Thanks for the help!


----------



## toomanysecrets (Sep 30, 2014)

Please, I've got the same problem under a new FreeBSD 10.1-BETA3. Isn't supposed the Xorg is updated to this version, or do I need to configure the extra repository for this?

Thank you very much!


----------



## pkubaj (Sep 30, 2014)

Packages are compiled using the oldest supported version, for stable/10 it's 10.0-RELEASE. It will change to 10.1-RELEASE when 10.0-RELEASE is EOL'd (in February).


----------



## SirDice (Sep 30, 2014)

pkubaj said:
			
		

> It will change to 10.1-RELEASE when 10.0-RELEASE is EOL'd (in February).


Assuming 10.1-RELEASE comes out in February. Normally a .0 release is EoL as soon as .1 comes out. The current schedule gives an expected release date around 29 October but experience shows it usually slips. So February may not be too far off


----------



## pkubaj (Sep 30, 2014)

SirDice said:
			
		

> pkubaj said:
> 
> 
> 
> ...


.0 releases are supported 1 year, unless there's no .1 at least 3 months before EOL. The same happens to .2 releases.
See: http://www.freebsd.org/security/security.html


----------



## SirDice (Sep 30, 2014)

Close but not close enough 

.0 release is EoL 2 months after .1 release. Odd numbered releases, like .1 and .3, will have extended support (2 years). Even numbered releases, like .2 and .4, are supported for one year unless it's the last of that major version, these receive 2 year support (8.4 for example).


----------



## pkubaj (Sep 30, 2014)

SirDice said:
			
		

> Close but not close enough
> 
> .0 release is EoL 2 months after .1 release. Odd numbered releases, like .1 and .3, will have extended support (2 years). Even numbered releases, like .2 and .4, are supported for one year unless it's the last of that major version, these receive 2 year support (8.4 for example).
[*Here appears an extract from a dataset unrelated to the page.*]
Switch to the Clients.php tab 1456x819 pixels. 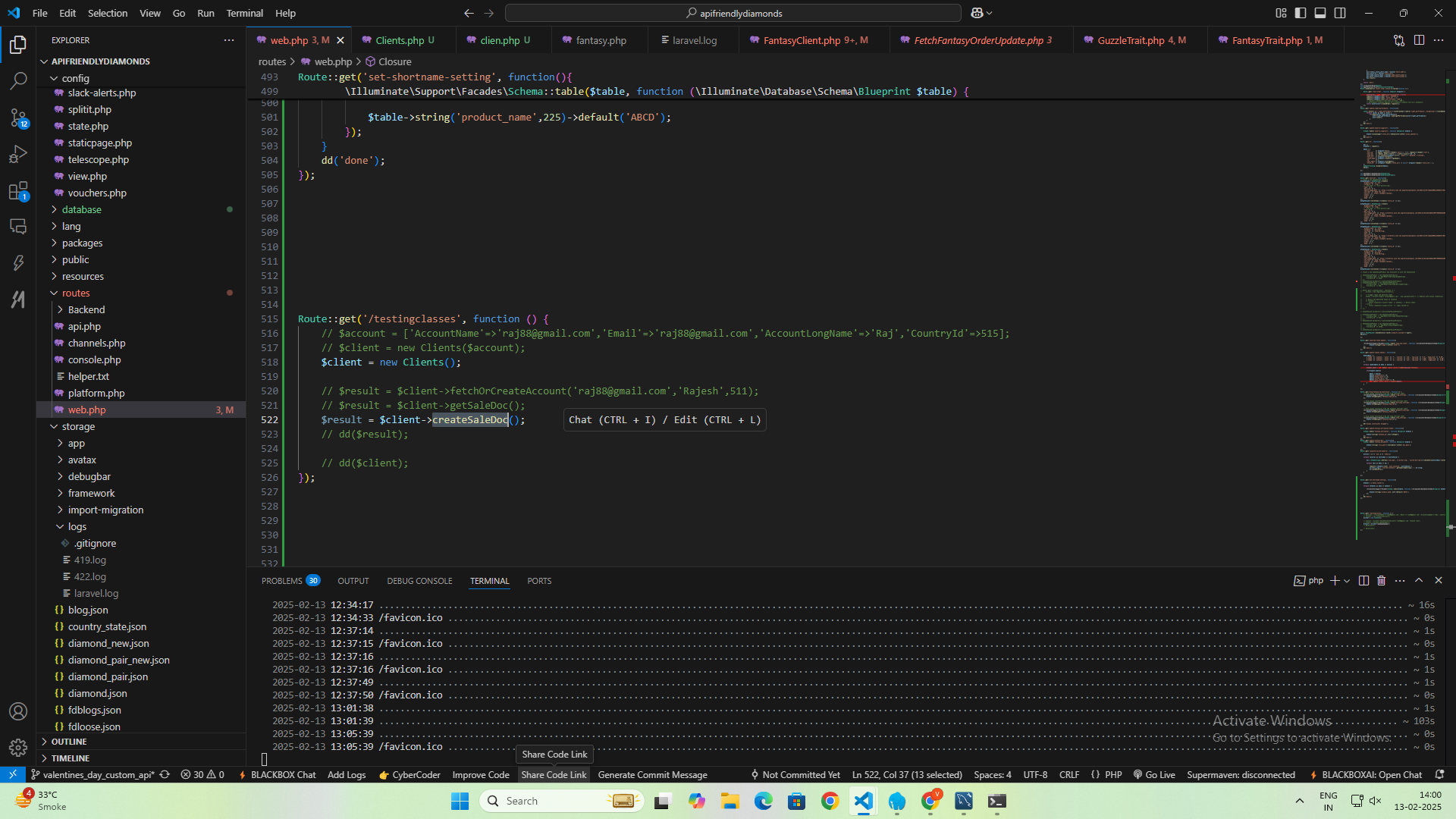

Yes, I know about that (except that it's not 2 months but 3), but I didn't want to write about .1 and .3 because it doesn't matter for .0


----------



## toomanysecrets (Sep 30, 2014)

SirDice said:
			
		

> pkubaj said:
> 
> 
> 
> ...



By the way, I need to use the "extra" repo to install KDE, right?


----------



## toomanysecrets (Oct 1, 2014)

Well, these are good news:



> Hi,
> 
> The WITH_NEW_XORG setting has been activated by default on FreeBSD 10.0
> and above, which allows us to have packages for xorg 1.12 and kde4.
> ...



We don't need to wait anymore for this :e


----------